Net Promoter Score is a widely used method for determining consumer satisfaction, asking “How likely is it that you would recommend [brand] to a friend or colleague?” and the response is (usually) a number between 0 and 10. However, instead of an average, the aggregate score is a complex nonlinear function of the results. CEA has moved away from this complex function in favor of just simply taking the arithmetic mean. Briefly, this is because the results don’t replicate, NPS is not empirically supported, it requires larger sample sizes, and it violates survey best practices.

Summary

  1. NPS is widely used, but the research has failed to replicate, even when the replication was using the originally published data set (!).
  2. Measures of satisfaction are more predictive than NPS of outcomes such as firm growth and whether the respondent actually recommends the product to others.
  3. The American Customer Satisfaction Index is an alternative which has stronger empirical grounding, as well as a huge number of publicly available benchmarks. It uses 3 questions, on a 10 point scale, whose scores are averaged and normalized to a 0-100 scale:[1]
    1. What is your overall satisfaction with X?
    2. To what extent has X met your expectations?
    3. How well did X compare with the ideal (type of offering)?
  4. CEA mostly still asks the NPS question, but switched to taking the arithmetic mean of the results. We call this the “likelihood to recommend” (LTR).[2]

More information

  1. NPS was introduced in 2003 with the claim that it was the best predictor of growth across a data set of companies. This data set was small and subject to p-hacking. The raw data has not been published (including, ironically, the pieces the author says should always be published when reporting NPS scores). The original research methodology was:

“We then obtained a purchase history for each person surveyed and asked those people to name specific instances in which they had referred someone else to the company in question… The data allowed us to determine which survey questions had the strongest statistical correlation with repeat purchases or referrals….
One question was best for most industries. “How likely is it that you would recommend [company X] to a friend or colleague?” ranked first or second in 11 of the 14 cases studies”[3]

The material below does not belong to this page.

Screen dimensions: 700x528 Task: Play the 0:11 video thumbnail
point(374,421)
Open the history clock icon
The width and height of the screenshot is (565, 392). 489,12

  1. Replication attempts (including ones which reverse engineered the original data set from published scatterplots) have failed to find significant predictive value from NPS. A wide variety of alternative statistical methods exist, some of which have stronger empirical grounding.
    1. Notably, NPS is worse at predicting whether the respondent will actually recommend the product.
  2. Replication attempts find alternate definitions of the NPS scale to be more predictive than the commonly used one, even if the question is kept the same (e.g. using a 7 point scale).
  3. The weird way NPS is calculated means that it requires substantially larger sample sizes.
  4. The NPS question disagrees with commonly accepted best practices in survey design (e.g. using an 11-point scale instead of a 5-point one).
  5. There doesn’t seem to be any particular reason to think that NPS is good, apart from it being widely used.
  6. So if it’s so terrible, why does everyone use it? This Wall Street Journal article implies that it is used precisely because it’s so easy to manipulate: “Out of all the mentions the Journal tracked on earnings calls, no executive has ever said the score declined.”[4]

Further Reading

  1. https://www.van-haaften.nl/images/documents/pdf/Measuring%20customer%20satisfaction%20and%20loyalty.pdf
  2. https://www.researchgate.net/publication/228660597_A_Longitudinal_Examination_of_Net_Promoter_and_Firm_Revenue_Growth
  3. https://www.researchgate.net/publication/239630908_The_Value_of_Different_Customer_Satisfaction_and_Loyalty_Metrics_in_Predicting_Customer_Retention_Recommendation_and_Share-of-Wallet
  4. https://community.verint.com/b/customer-engagement/posts/acsi-american-customer-satisfaction-index-score-its-calculation
  5. https://www.jmir.org/2008/1/e4/
  6. https://en.wikipedia.org/wiki/American_Customer_Satisfaction_Index
  7. https://pubsonline.informs.org/doi/10.1287/mksc.1070.0292
  8. http://www.tsisurveys.com/morgan-rego.pdf
  9. https://www.van-haaften.nl/images/documents/pdf/Measuring%20customer%20satisfaction%20and%20loyalty.pdf
  1. ^

    (Note: different sources seem to use slightly different wording and I’m not sure what the “official” wording is because it’s proprietary. Also, the official version uses a proprietary weighting of these three questions but people online seem to think the weights are approximately equal.)

  2. ^

    We usually do this because we don’t want to take people’s time up by asking three questions. I haven’t done a very rigorous analysis of the trade-offs here though, and it could be that we are making a mistake and should use ACSI instead.

  3. ^

    “ranked first or second in 11 of the 14 cases studies” should already be setting off alarm bells

  4. ^

    Of course, this doesn’t explain why investors allow executives to tie their compensation to easily hackable metrics.

Comments7


Sorted by Click to highlight new comments since:

Cool! Glad to see this, I've been harping on about the NPS for some time (1, 2, 3, 4).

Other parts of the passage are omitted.